El 14 de mayo de 1810 había llegado a Buenos Aires la fragata inglesa Mistletoe trayendo periódicos que confirmaban los rumores que circulaban intensamente por Buenos Aires: cayó en manos de los franceses de Napoleón, la Junta Central de Sevilla, último bastión del poder español.

La Mistletoe

El 18 de mayo (era viernes) el virrey Cisneros hizo leer por los pregoneros (porque la mayoría de la población no sabía leer ni escribir) una proclama que comenzaba diciendo: “A los leales y generosos pueblos del virreinato de Buenos Aires.” Y advertía que “en el desgraciado caso de una total pérdida de la península, y falta del Supremo Gobierno” él asumiría el poder acompañado por otras autoridades de la Capital y todo el virreinato y se pondría de acuerdo con los otros virreyes de América para crear una Regencia Americana en representación de Fernando.

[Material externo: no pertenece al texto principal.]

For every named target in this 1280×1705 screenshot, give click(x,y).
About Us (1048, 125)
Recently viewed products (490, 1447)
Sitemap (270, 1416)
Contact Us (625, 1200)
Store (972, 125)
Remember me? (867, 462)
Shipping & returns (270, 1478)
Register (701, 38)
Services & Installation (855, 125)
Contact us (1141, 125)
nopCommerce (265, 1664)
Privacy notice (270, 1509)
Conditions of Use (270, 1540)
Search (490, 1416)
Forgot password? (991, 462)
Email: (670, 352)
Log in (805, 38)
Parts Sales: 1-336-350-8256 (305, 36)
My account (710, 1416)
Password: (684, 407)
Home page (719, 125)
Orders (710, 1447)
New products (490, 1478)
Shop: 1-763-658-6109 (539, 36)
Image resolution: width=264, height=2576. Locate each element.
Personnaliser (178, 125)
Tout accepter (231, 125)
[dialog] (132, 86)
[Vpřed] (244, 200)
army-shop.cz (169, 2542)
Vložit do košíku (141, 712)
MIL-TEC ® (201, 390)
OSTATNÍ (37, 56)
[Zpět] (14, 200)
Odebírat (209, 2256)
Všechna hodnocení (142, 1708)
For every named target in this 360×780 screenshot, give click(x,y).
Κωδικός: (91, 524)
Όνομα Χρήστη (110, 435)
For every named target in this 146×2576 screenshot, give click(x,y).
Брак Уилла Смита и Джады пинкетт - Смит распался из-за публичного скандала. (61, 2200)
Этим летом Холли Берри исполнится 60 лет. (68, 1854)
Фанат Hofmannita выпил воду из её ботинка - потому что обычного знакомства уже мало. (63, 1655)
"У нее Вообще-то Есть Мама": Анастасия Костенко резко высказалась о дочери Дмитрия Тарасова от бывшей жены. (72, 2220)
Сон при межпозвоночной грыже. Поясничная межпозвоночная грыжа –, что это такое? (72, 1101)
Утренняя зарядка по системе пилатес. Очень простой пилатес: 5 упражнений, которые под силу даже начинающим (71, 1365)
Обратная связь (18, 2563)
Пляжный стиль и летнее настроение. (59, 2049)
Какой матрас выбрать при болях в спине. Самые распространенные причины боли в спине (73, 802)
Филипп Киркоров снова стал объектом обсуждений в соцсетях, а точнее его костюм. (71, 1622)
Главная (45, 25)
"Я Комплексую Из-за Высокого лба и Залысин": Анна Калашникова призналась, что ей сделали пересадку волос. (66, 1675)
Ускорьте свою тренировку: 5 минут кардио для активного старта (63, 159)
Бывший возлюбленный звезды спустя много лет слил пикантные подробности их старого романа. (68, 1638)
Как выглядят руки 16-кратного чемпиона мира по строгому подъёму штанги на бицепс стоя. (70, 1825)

A medida que los porteños se fueron enterando de la gravedad de la situación, fueron subiendo de tono las charlas políticas en los cafés y en los cuarteles. Todo el mundo hablaba de política y hacía conjeturas sobre el futuro del virreinato.

La situación de Cisneros era muy complicada. La Junta que lo había nombrado virrey había desaparecido y la legitimidad de su mandato quedaba claramente cuestionada.

Esto aceleró las condiciones favorables para la acción de los patriotas que se venían reuniendo desde hacía tiempo en forma secreta en la jabonería de Vieytes. La misma noche del 18, los jóvenes revolucionarios se reunieron en la casa de Rodríguez Peña y decidieron exigirle al virrey la convocatoria a un Cabildo Abierto para tratar la situación en que quedaba el virreinato después de los hechos de España.

Juan José Castelli

El grupo encarga a Juan José Castelli y a Martín Rodríguez que se entrevisten con Cisneros.

Finalmente, las reuniones continuaron hasta la madrugada del sábado 19, y sin dormir, por la mañana; Cornelio Saavedra y Manuel Belgrano le pidieron al Alcalde Lezica la convocatoria a un Cabildo Abierto. Por su parte, Juan José Castelli hizo lo propio ante el síndico Leiva.

Martín Rodríguez

El domingo 20 de mayo, por la noche, Castelli y Martín Rodríguez insistieron ante el virrey con el pedido de cabildo abierto.

El virrey dijo que era una insolencia y un atrevimiento y quiso improvisar un discurso, pero Rodríguez le advirtió que tenía cinco minutos para decidir. Cisneros le contestó “Ya que el pueblo no me quiere y el ejército me abandona, hagan ustedes lo que quieran” y convocó al Cabildo para el día 22 de mayo.